Confocal analyses of 4 dpf hearts stained immunohistochemically for myosin show that inducing expression of WT Ctsk in either myocardial or endocardial cells does not notably alter heart morphology or function (Figure 7, E and F). In contrast, depending on the tissue from which it was secreted, expression of the secreted N216Q variant caused several phenotypes. Defects in heart morphology, including incomplete looping and dilated ventricles, were primarily noted in myl7:GAL4;CtskN216Q–positive embryos where Ctsk is secreted from myocardial cells. Deflated small atria were seen in both fli1a:GAL4;CtskN216Q–positive and myl7:GAL4;CtskN216Q–positive embryos. In situ analysis of notch1b expression confirmed that, regardless of the originating tissue, inappropriate secretion of Ctsk also disrupts valve formation (Figure 7, G and H). As previously demonstrated, notch1b transcripts were restricted to the OFT and AV valves in 85% of control embryos and 91% of those expressing the CtskWT transgene. However, 47% of the embryos expressing the CtskN216Q from endocardial (driven by fli1a:GAL4) and 52% from myocardial cells (driven by myl7:GAL4) show expanded notch1b expression in the AV and outflow tract valves. These data show that inappropriate secretion of Ctsk is sufficient to disrupt VPC maturation. Expression of the catalytically inactive variant (CtskC139S;N216Q) did not expand notch1b expression, but its levels were reduced in fli1a:GAL4;CtskC139S;N216Q–positive embryos (Figure 7G). These data suggest that simply increasing intracellular expression of Ctsk does not alter heart development, but its mislocalization outside cells can impact myocardial, endocardial, and valvular tissue formation (Figure 7I).
Discussion
The role for cathepsin proteases in early heart and valve development is still not clearly defined, but analyzing cardiac systems in models of inherited disease can offer valuable insight into these processes (24).
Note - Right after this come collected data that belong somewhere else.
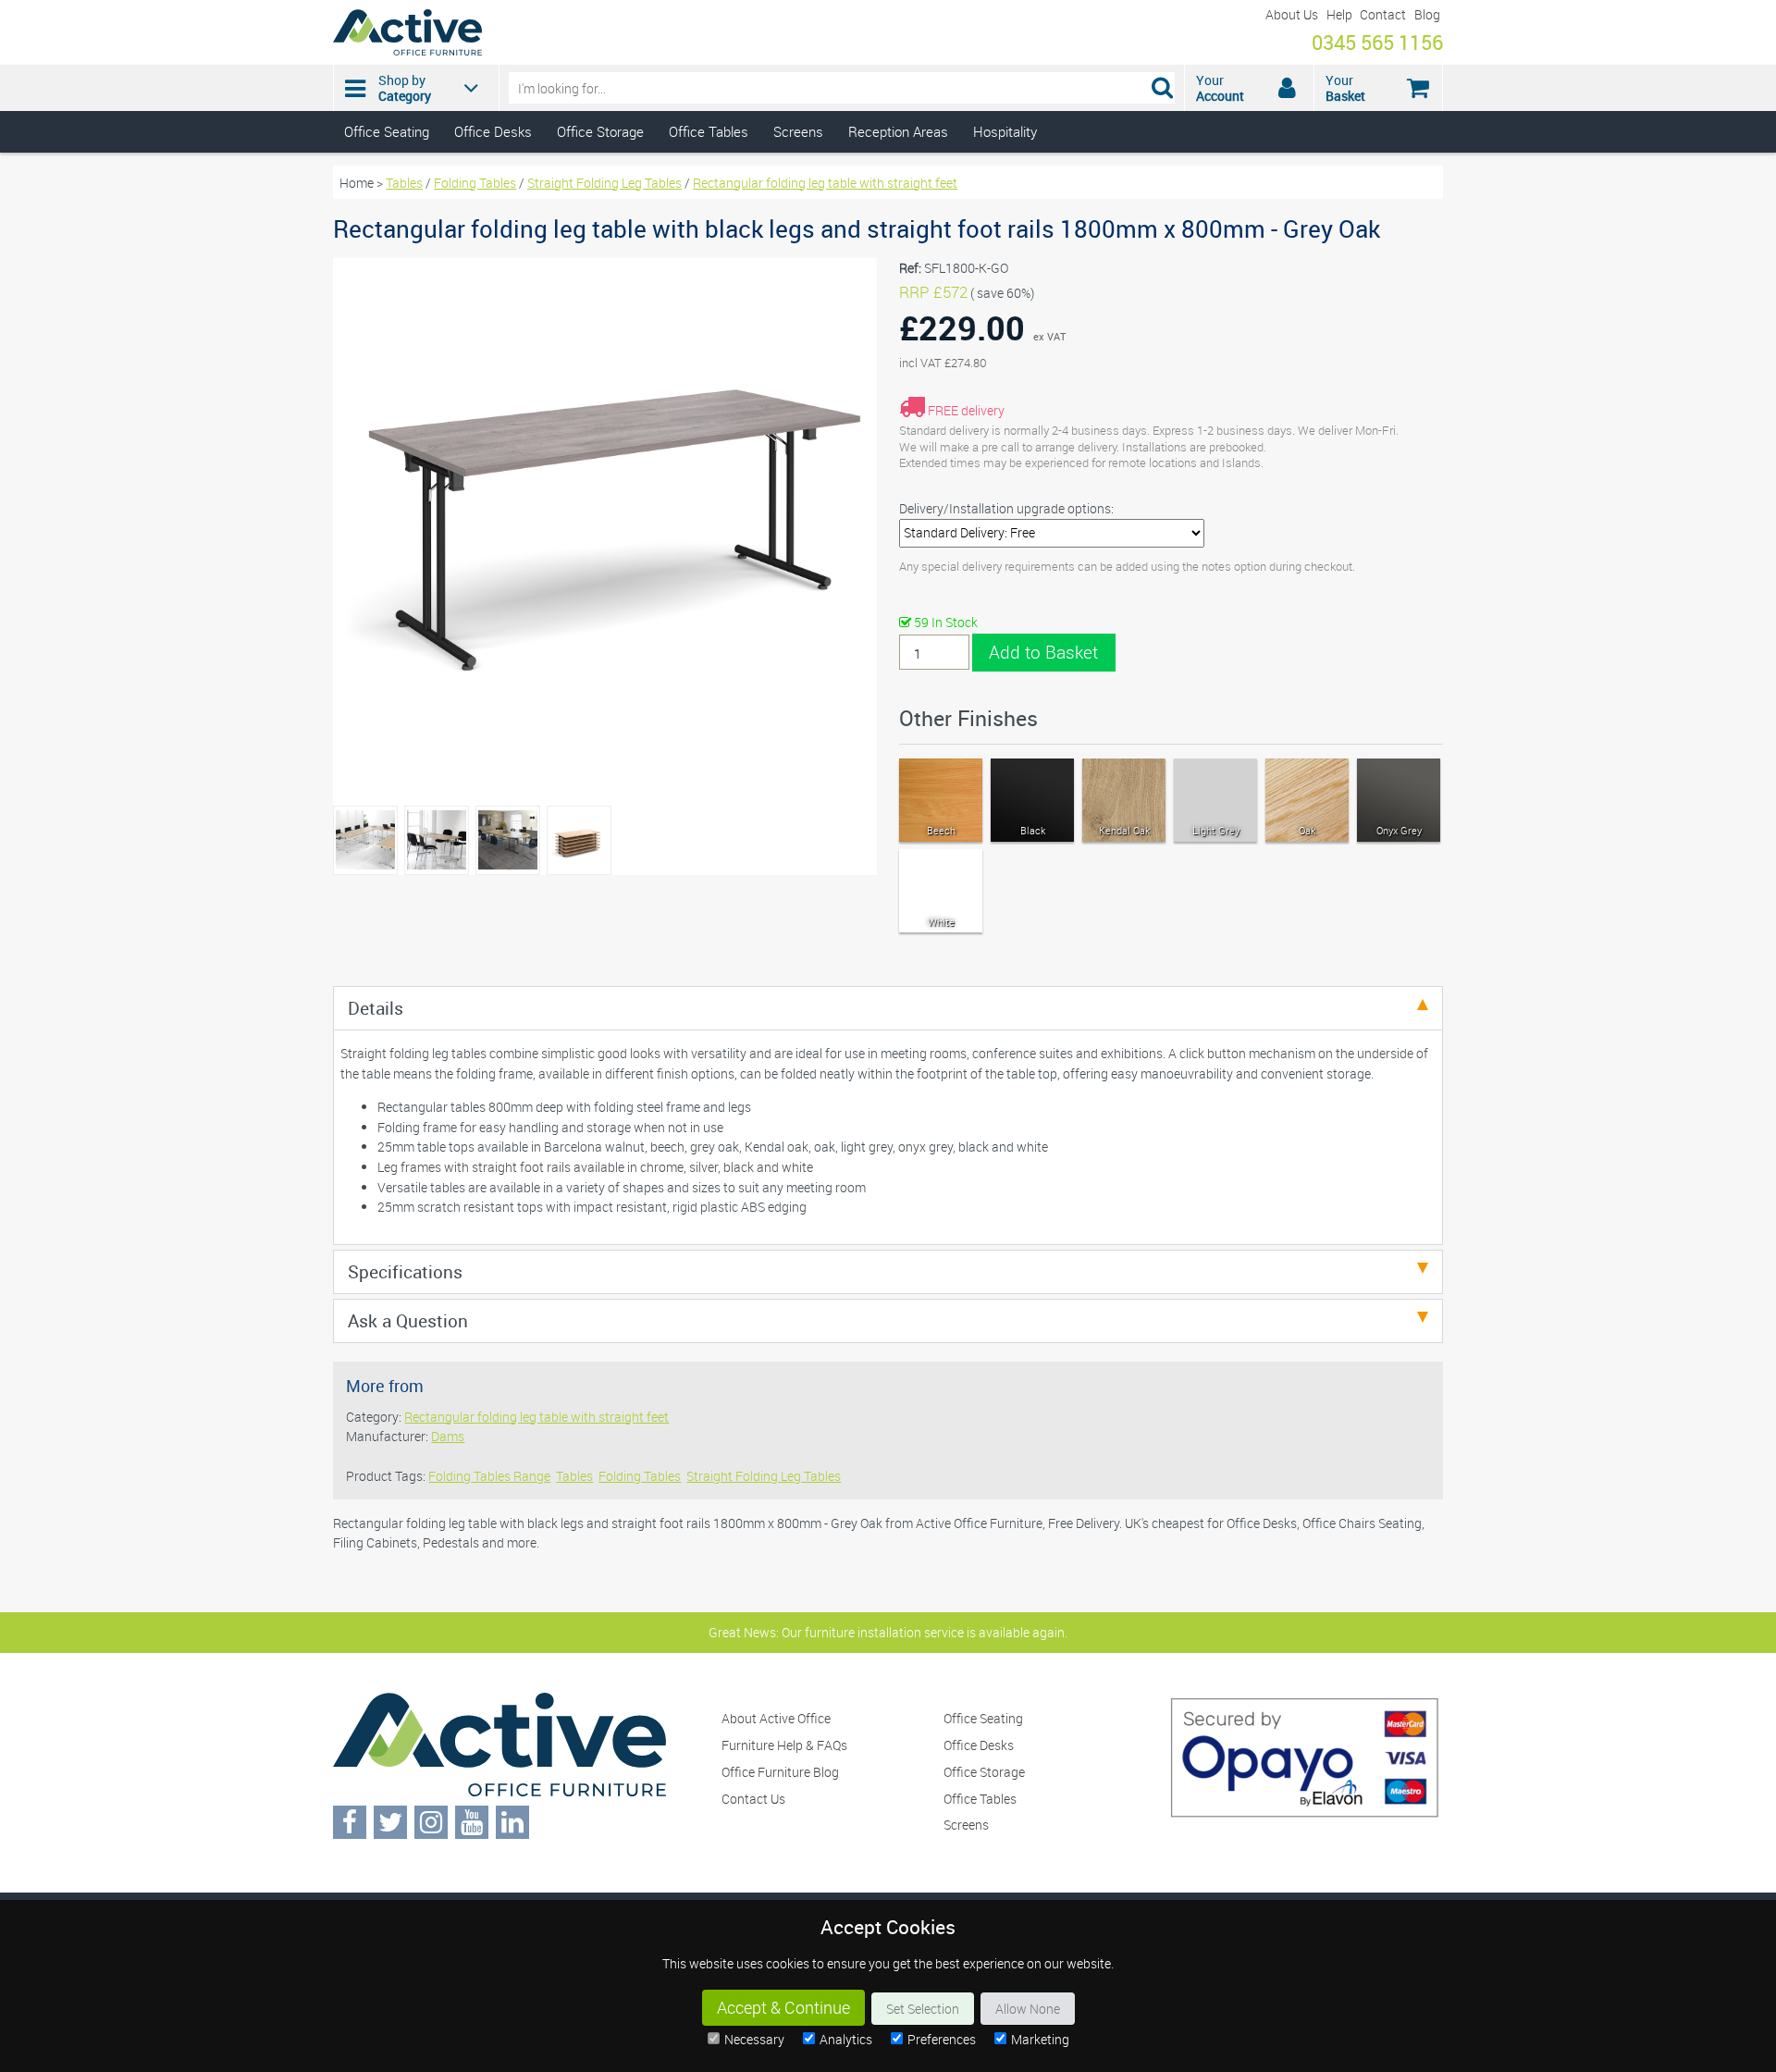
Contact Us (753, 1798)
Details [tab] (375, 1007)
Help (1339, 14)
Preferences (941, 2039)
Here, we show that mutations in the gnptab gene, associated with the lysosomal disease MLII, alters the activity and localization of cysteine cathepsins and disrupts heart and AV valve development in zebrafish embryos. Using a TALEN-mediated KO of gnptab, we demonstrate that secretion of cathepsin K not only increases its activity within the developing heart, but also drives local alterations in TGF-β–related signaling. This is supported by the findings that treatment with the cathepsin K–specific inhibitor odanacatib restores normal signaling profiles, improving heart and valve morphology and overall cardiovascular function. WT animals treated with odanacatib also exhibited defects in heart and valve morphology, providing evidence that cathepsin K is important for normal cardiovascular development. The implications of these findings in the context of the cellular and molecular pathways that govern cardiovascular development are discussed, along with the potential of cathepsin inhibition as a therapy for MLII.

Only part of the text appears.